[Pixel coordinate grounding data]
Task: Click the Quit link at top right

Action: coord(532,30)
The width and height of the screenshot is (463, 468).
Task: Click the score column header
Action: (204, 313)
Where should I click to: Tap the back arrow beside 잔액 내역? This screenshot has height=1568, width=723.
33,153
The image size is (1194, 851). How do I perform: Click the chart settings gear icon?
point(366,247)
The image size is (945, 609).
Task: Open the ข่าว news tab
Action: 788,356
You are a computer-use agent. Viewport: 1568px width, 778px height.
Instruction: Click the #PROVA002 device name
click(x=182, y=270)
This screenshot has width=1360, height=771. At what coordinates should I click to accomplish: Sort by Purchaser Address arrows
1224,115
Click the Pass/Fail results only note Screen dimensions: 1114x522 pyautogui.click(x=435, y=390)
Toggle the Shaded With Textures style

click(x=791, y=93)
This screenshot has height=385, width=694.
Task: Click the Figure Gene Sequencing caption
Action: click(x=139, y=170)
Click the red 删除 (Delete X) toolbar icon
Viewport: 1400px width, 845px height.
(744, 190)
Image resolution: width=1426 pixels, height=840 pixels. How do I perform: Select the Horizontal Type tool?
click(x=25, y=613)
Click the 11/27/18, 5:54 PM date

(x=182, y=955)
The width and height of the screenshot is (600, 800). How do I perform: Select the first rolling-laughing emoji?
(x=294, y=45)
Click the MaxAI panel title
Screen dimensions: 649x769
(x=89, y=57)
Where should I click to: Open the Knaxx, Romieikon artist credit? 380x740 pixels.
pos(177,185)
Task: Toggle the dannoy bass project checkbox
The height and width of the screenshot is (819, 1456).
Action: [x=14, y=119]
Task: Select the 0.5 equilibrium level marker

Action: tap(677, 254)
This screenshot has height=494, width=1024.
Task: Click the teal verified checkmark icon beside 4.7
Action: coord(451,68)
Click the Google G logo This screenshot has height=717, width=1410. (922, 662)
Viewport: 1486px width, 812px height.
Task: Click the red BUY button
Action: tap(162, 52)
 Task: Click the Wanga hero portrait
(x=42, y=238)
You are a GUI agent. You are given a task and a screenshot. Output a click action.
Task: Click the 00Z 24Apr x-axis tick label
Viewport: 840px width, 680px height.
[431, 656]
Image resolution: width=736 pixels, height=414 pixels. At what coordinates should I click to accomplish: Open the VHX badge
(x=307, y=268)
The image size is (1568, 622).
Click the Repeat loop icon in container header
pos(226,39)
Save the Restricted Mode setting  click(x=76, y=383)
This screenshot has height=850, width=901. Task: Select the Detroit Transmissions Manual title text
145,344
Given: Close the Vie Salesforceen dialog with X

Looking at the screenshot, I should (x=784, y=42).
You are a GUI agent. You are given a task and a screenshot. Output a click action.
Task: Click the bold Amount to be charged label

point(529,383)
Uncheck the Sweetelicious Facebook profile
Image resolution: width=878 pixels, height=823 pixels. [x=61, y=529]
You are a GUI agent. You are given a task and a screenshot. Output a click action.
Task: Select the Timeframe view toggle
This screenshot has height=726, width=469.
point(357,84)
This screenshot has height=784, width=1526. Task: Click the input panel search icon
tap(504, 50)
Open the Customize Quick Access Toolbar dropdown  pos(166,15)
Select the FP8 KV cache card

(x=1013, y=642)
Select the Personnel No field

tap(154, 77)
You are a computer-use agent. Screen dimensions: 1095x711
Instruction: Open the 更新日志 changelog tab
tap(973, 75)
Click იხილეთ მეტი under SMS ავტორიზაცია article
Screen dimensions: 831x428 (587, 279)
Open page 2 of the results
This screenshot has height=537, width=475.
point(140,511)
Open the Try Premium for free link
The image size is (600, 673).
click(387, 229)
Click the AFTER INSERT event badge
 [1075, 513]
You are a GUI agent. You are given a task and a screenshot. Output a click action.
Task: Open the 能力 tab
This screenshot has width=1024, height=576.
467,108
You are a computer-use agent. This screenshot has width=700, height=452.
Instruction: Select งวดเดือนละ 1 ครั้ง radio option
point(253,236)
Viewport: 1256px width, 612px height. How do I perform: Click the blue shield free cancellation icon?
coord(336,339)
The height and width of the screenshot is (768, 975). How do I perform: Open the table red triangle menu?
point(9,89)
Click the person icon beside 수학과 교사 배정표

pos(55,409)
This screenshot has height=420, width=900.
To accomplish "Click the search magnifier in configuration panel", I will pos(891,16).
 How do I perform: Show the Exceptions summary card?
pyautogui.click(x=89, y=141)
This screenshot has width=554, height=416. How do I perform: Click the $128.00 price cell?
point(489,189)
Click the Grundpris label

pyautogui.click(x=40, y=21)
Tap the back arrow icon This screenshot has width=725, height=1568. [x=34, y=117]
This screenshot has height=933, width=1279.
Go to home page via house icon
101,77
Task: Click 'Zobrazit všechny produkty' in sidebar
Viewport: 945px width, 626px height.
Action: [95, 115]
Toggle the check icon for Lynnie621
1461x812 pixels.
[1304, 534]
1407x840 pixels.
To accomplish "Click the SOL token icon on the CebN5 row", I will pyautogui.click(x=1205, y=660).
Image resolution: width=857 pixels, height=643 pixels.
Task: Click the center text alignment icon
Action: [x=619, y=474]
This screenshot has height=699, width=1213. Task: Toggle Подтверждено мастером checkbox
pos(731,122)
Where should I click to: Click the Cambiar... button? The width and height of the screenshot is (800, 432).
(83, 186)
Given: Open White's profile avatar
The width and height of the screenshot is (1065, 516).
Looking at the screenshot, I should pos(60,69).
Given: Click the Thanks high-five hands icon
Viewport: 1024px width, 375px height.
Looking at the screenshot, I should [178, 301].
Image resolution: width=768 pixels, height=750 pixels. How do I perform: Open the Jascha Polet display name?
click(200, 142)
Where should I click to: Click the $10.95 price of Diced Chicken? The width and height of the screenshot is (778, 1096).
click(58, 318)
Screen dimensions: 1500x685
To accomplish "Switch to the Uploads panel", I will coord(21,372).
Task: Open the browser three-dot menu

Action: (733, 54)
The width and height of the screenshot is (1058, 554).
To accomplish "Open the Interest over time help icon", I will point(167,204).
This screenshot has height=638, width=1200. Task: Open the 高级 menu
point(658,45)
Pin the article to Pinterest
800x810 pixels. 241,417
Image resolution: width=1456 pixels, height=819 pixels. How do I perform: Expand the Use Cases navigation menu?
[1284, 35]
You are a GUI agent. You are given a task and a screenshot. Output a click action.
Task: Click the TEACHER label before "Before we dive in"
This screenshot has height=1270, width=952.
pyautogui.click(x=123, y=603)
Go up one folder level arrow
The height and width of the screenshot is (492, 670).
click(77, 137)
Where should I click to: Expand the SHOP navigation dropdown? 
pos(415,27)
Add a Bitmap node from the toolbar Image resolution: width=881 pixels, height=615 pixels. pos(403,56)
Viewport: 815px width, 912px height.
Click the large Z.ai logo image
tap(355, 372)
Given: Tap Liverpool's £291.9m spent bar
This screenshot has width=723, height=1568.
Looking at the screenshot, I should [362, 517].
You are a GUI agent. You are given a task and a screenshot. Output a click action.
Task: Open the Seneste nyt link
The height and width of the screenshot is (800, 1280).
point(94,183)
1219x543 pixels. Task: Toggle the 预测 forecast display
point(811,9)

What is needed: Leave out every line before the one containing "Task: Open the Seneste nyt link". Transcribe that line and all lines after it through the end of the data above, exactly.

Reply:
Task: Open the Seneste nyt link
The height and width of the screenshot is (800, 1280).
point(94,183)
1219x543 pixels. Task: Toggle the 预测 forecast display
point(811,9)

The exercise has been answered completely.